Noa Rachmian-Cooper1, Riva Shmulevich1, Hagay Akiva1,*, Sarka Pokorna2,*, Bareket Dassa3,*, Ulysse Cherqui1, Sergey Malitsky3, Maxim Itkin3, Binyamin Amichai Kliger1, Inna Goliand3, Tomer Meir Salame3, Valery Krizhanovsky1
  • 1Department of Molecular Cell Biology, Weizmann Institute of Science, 7610001, Rehovot, Israel
  • 2J. Heyrovsky Institute of Physical Chemistry of the Czech Academy of Sciences, 18223 Prague, Czech Republic
  • 3Department of Life Sciences Core Facilities, Weizmann Institute of Science, 7610001, Rehovot, Israel
* Equal contribution
Received: October 23, 2025Accepted: May 19, 2026Published: July 1, 2026

Copyright: © 2026 Rachmian-Cooper et al. This is an open access article distributed under the terms of the Creative Commons Attribution License (CC BY 4.0), which permits unrestricted use, distribution, and reproduction in any medium, provided the original author and source are credited.

Abstract

Senescent cells (SnCs) are growth-arrested yet remain metabolically active and undergo extensive reprogramming to support their survival and the Senescence-Associated Secretory Phenotype (SASP). SnCs undergo key metabolic changes, including increased glycolysis, altered mitochondrial function and dysregulated lipid metabolism. While these metabolic changes are increasingly recognized, a comprehensive understanding of how they contribute to the pathophysiological effects of SnCs is still lacking. Here, through metabolic profiling, we identified elevated levels of glycolytic metabolites in SnCs, which coincided with an increased presence of lipid metabolites, specifically triacylglycerol derivatives, the precursors of lipid droplets (LDs). We show that SnCs accumulate LDs in a classical primary human fibroblast model, and that senescent microglia upregulate LDs markers in a mouse model of Alzheimer’s disease (AD), where they play a pathological role.
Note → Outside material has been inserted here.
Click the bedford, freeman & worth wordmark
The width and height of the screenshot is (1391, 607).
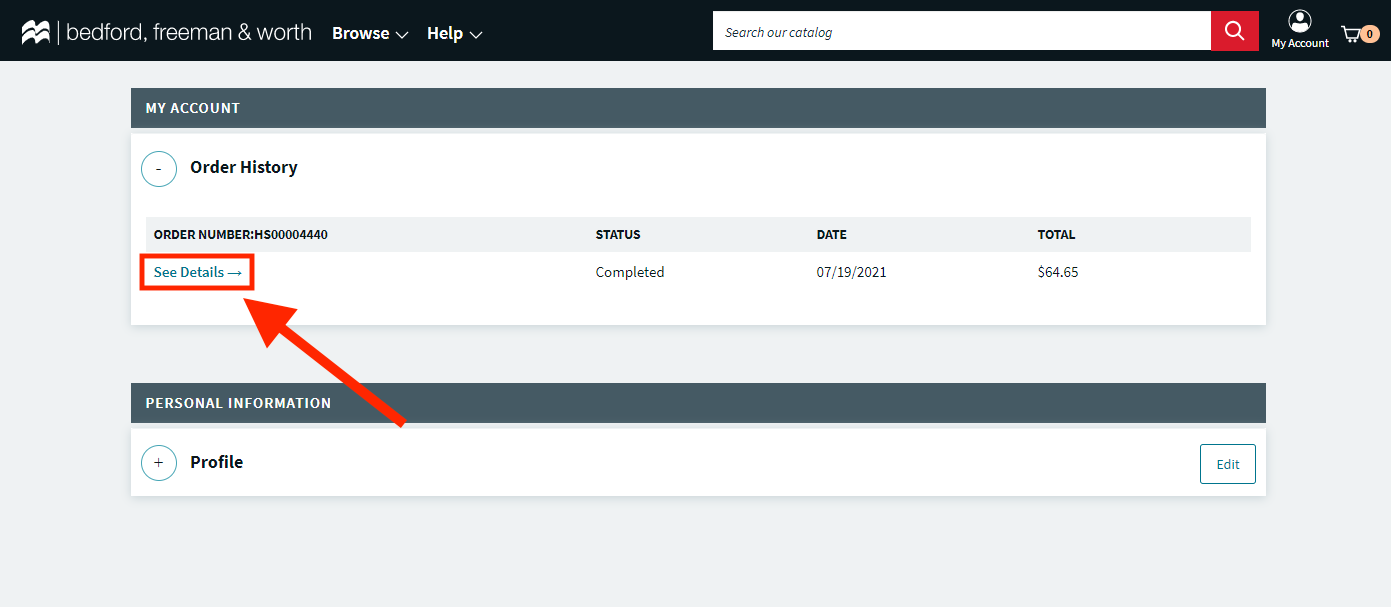coord(189,32)
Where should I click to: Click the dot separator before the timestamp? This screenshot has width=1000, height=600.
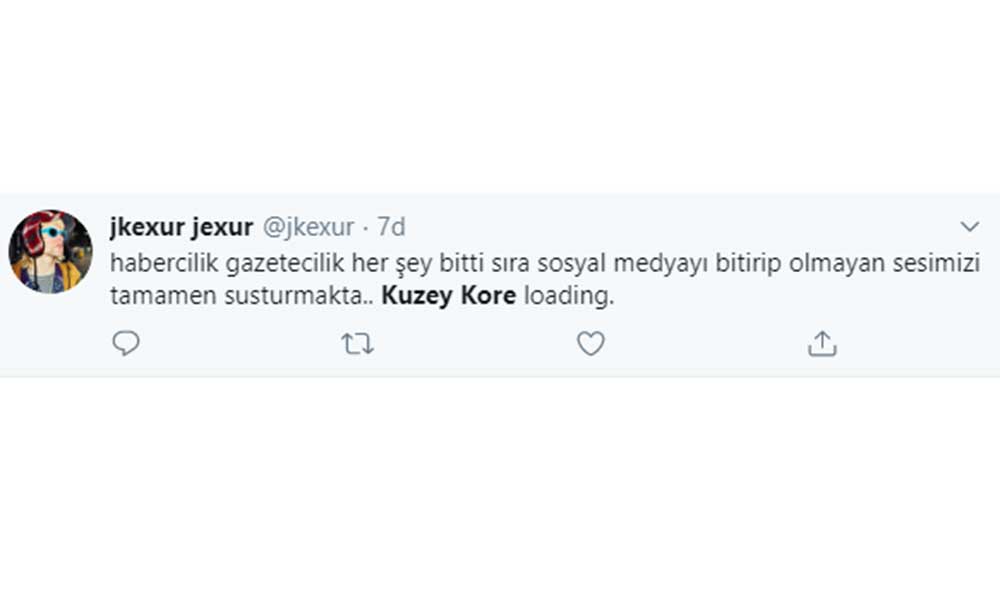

Single-nucleus analysis of brains from AD patients further revealed an elevated levels of LDs markers in senescent brain cells, including microglia. Previous studies implicated both lipid droplet-containing microglia and senescent microglia in AD pathology. Our findings provide evidence that these may represent the same cell population, in which the co-occurrence of LDs accumulation and the senescent state jointly contribute to their disease-promoting properties.